-- Required work --
1 – List the names of every person mentioned in the article on the Wyoming bill about absentee ballot request forms.
2 – According to the article on the Wyoming absentee ballot bill, what penalty could someone found guilty of solicitation face?
3 – Pick up the article on the Wyoming bill banning unsolicited absentee ballot request forms after its last sentence and write the next few paragraphs.

---- Text under study

The Wyoming Legislature is considering legislation targeting campaign activities like those employed by former Republican U.S. Rep. Liz Cheney last summer leading up to the August primary election.
One mailer sent in early August by the Cheney campaign included request forms for absentee ballots with “OFFICIAL ELECTION DOCUMENT ENCLOSED” emblazoned across them and pre-addressed to return to voters’ respective county clerks.
The forms were sent in envelopes that read “OPEN IMMEDIATELY!” and “Wyoming Absentee Ballot Request Form Enclosed.”
Secretary of State Chuck Gray got one of the Cheney mailers and said the effort was done to make people think it was official information from local elections offices.
“This mass mailing campaign prompted numerous … calls and written complaints to the Secretary of State’s office from outraged Wyomingites who called it misleading, disingenuous and unlike anything Wyoming had seen in an election,” Gray said during the Senate Corporations, Elections and Political Subdivisions Committee meeting on Thursday morning.
These requesting forms were not the absentee ballots themselves.
Still, former Wyoming Secretary of State Ed Buchanan told Cowboy State Daily at the time that he cautioned the Cheney campaign against using “official election” language on campaign literature.
Closing A Loophole
Senate File 131, brought by Sen. Lynn Hutchings, R-Cheyenne, prohibits the delivery of unsolicited absentee ballot request forms to voters.
Gray spoke in support of the legislation as a matter of ensuring faith in elections. He said Cheney’s mailer exploited Wyoming’s existing statutes and damaged the public’s confidence in elections.
Those found guilty of solicitation could be charged criminally with a misdemeanor punishable by up to six months in jail and $1,000 in fines.
Sen. Charles Scott, R-Casper, asked Gray what’s the harm in sending an unsolicited request for an absentee ballot?
“Having done a lot of campaigns myself, I would never send anything like that,” Gray said.
But Gray did send multiple campaign mailers during his Secretary of State bid containing misleading or disproven information.
Gray said the appropriation of a governmental persona is what he finds concerning about these types of activities. He described solicitation of absentee ballots as “problematic behavior,” “predatory tactics” and harassment that he does not believe should be allowed.
“When you’re potentially impersonating a public official, it’s really problematic,” he said.
Gray read a few letters from by the public to his office at the time complaining about the mailers.
He suspects the Cheney campaign researched people who had voted by absentee ballot in the past to drive the campaign.
Platte County Clerk Malcolm Ervin cited voter confusion as a reason to prohibit the practice.
He said his office received a few of the Cheney mailers completed and returned, but at a level “dramatically smaller” than the number of actual ballot requests made strictly through his office.
Mary Lankford, a representative of the Wyoming County Clerks Association, said third-party-solicited absentee ballots also can cause confusion when an absentee ballot may already have been requested and received by someone.

--------
---- Recorded information

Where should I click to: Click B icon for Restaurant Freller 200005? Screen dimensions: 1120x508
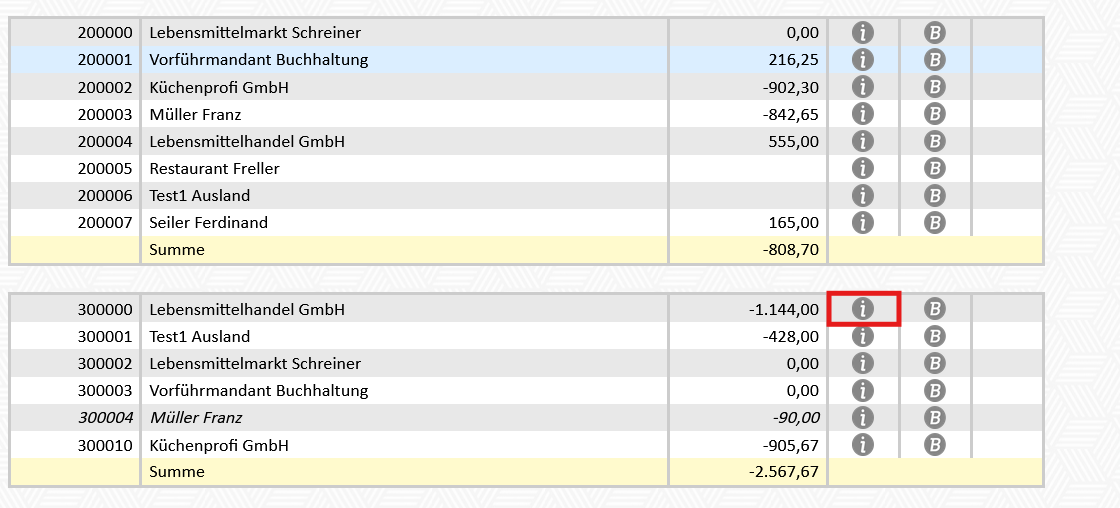coord(934,168)
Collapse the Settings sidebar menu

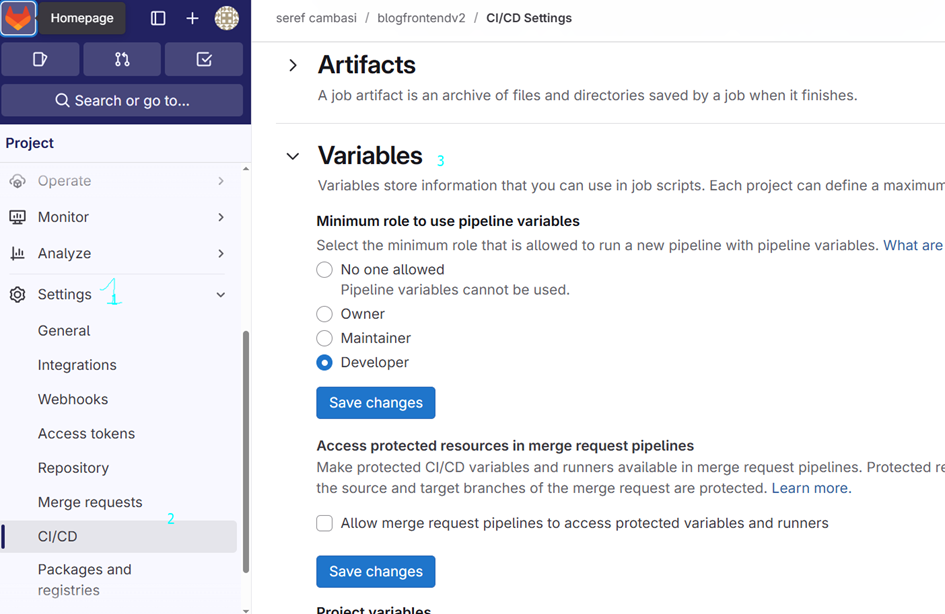(x=220, y=294)
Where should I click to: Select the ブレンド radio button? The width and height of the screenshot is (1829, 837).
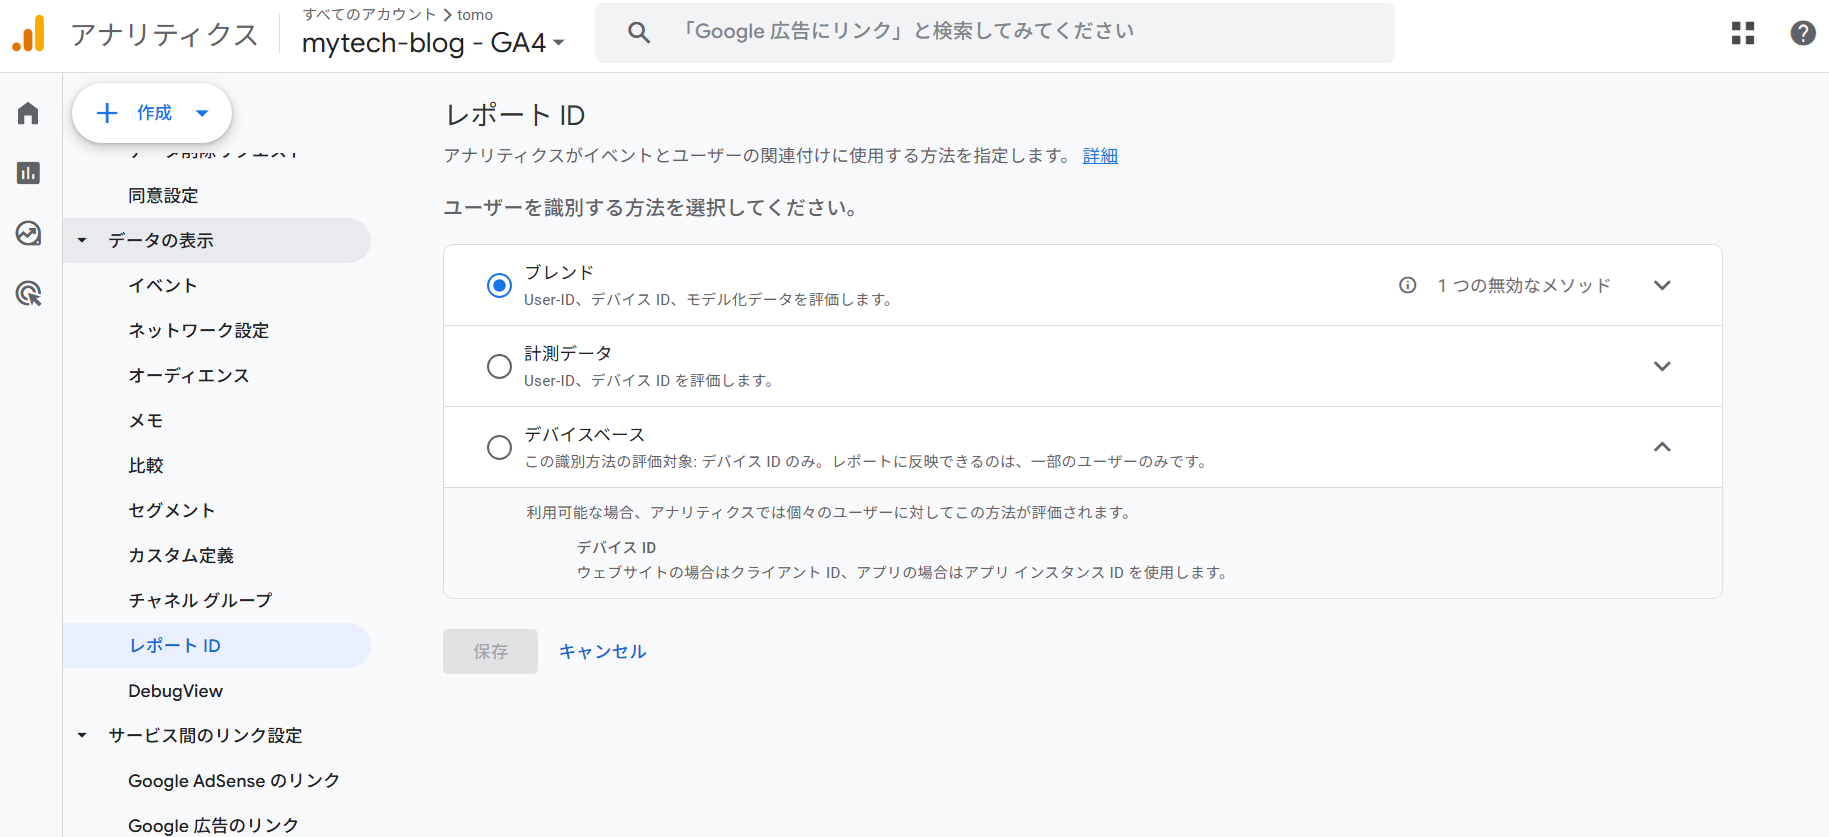click(499, 285)
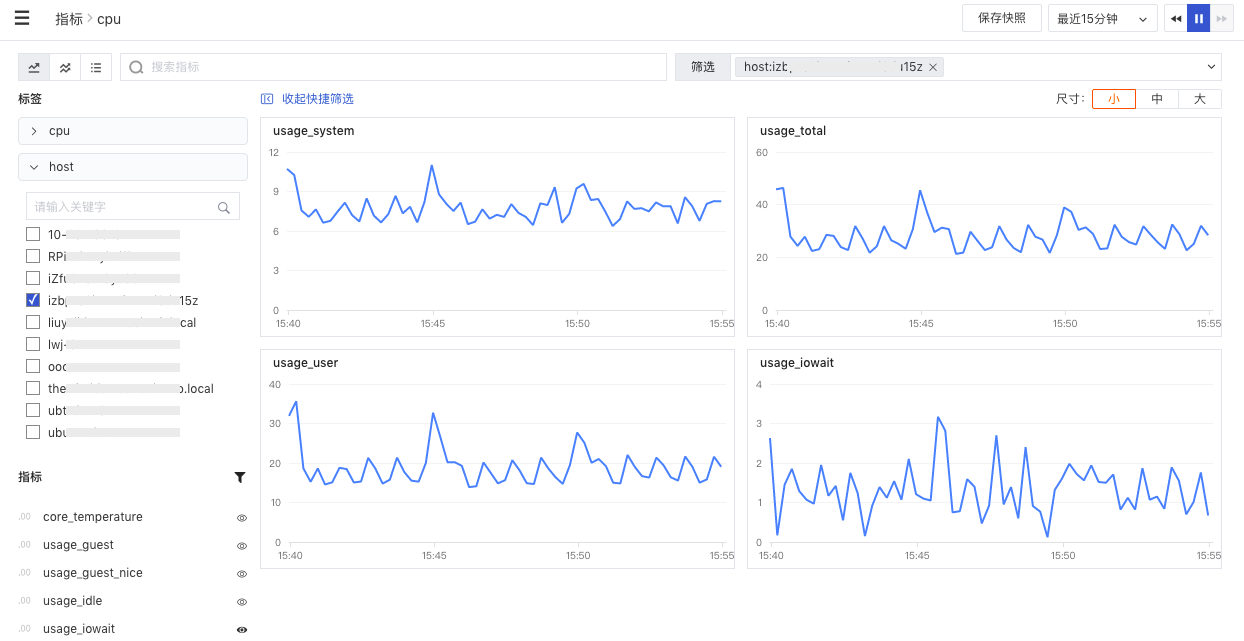Viewport: 1244px width, 641px height.
Task: Uncheck the selected host ending in 15z
Action: pyautogui.click(x=33, y=300)
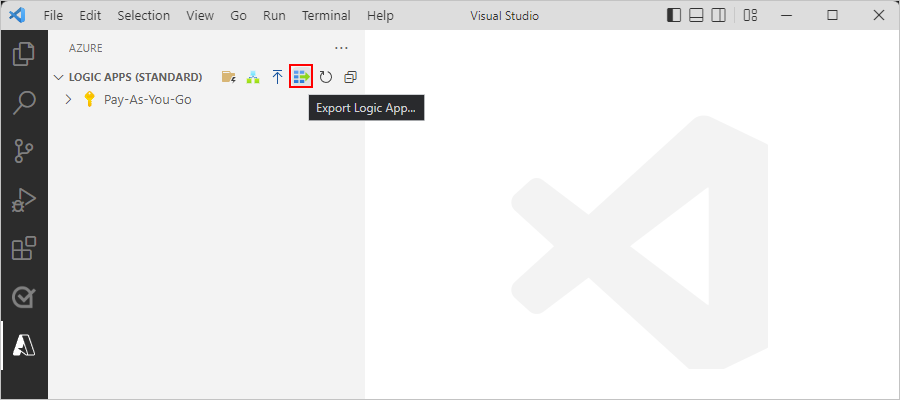Click the Export Logic App icon

point(301,76)
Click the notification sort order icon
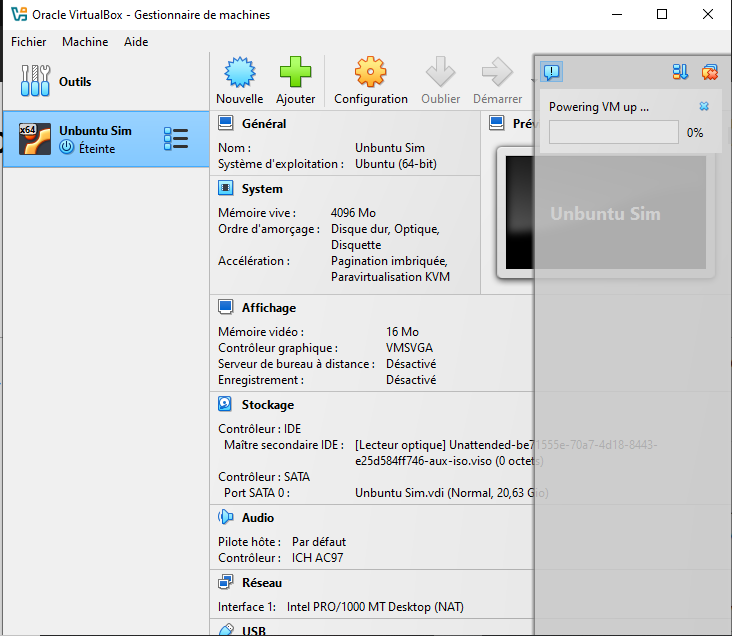Viewport: 732px width, 636px height. tap(681, 71)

--------

-- Answers for each item --
1 – Liz Cheney, Chuck Gray, Ed Buchanan, Lynn Hutchings, Charles Scott, Malcolm Ervin, Mary Lankford

2 – A misdemeanor charge punishable by up to six months in jail and $1,000 in fines.

3 –
“Now they’re receiving another piece of information that says, ‘you need to request an absentee ballot,’” she said. “It’s purely to the advantage of the voters to be able to eliminate some of that junk mail you get at election time.”
Lankford said Wyoming county clerks maintain constant supervision on the status of absentee ballots that have been requested and will not honor multiple requests.
Sen. Eric Barlow, R-Gillette, expressed concern the legislation may restrict free speech.
“I’m trying to understand, is it the confusion we’re trying to prevent here and minimize, what are we actually trying to get to?” he questioned.
Jenn Lowe, executive director of the Equality State Policy Center, said SF 131, titled “Prohibition on Delivery of Unsolicited Ballot Forms,” attempts to address an issue that hasn’t yet been fully explored in Wyoming.
“I do think that impersonating a public official or an official state document is an issue that should be addressed; however, what some would consider predatory I would call accommodating,” she said.
Ervin mentioned how in 2020, the state’s 23 county clerks, in coordination with the Secretary of State’s office, sent a mailer to all registered voters in Wyoming informing them of the optional opportunity to absentee vote in lieu of COVID-19 concerns.
“It’s educating registered voters on the options they have to participate in an election,” Lowe said.
Ervin stressed that the clerks do not send unsolicited ballots. He requested an amendment be made to the bill to allow clerks to continue to be able to send request forms, mentioning the possibility of a future pandemic.
“Without that application, we would not send a ballot unsolicited,” he said.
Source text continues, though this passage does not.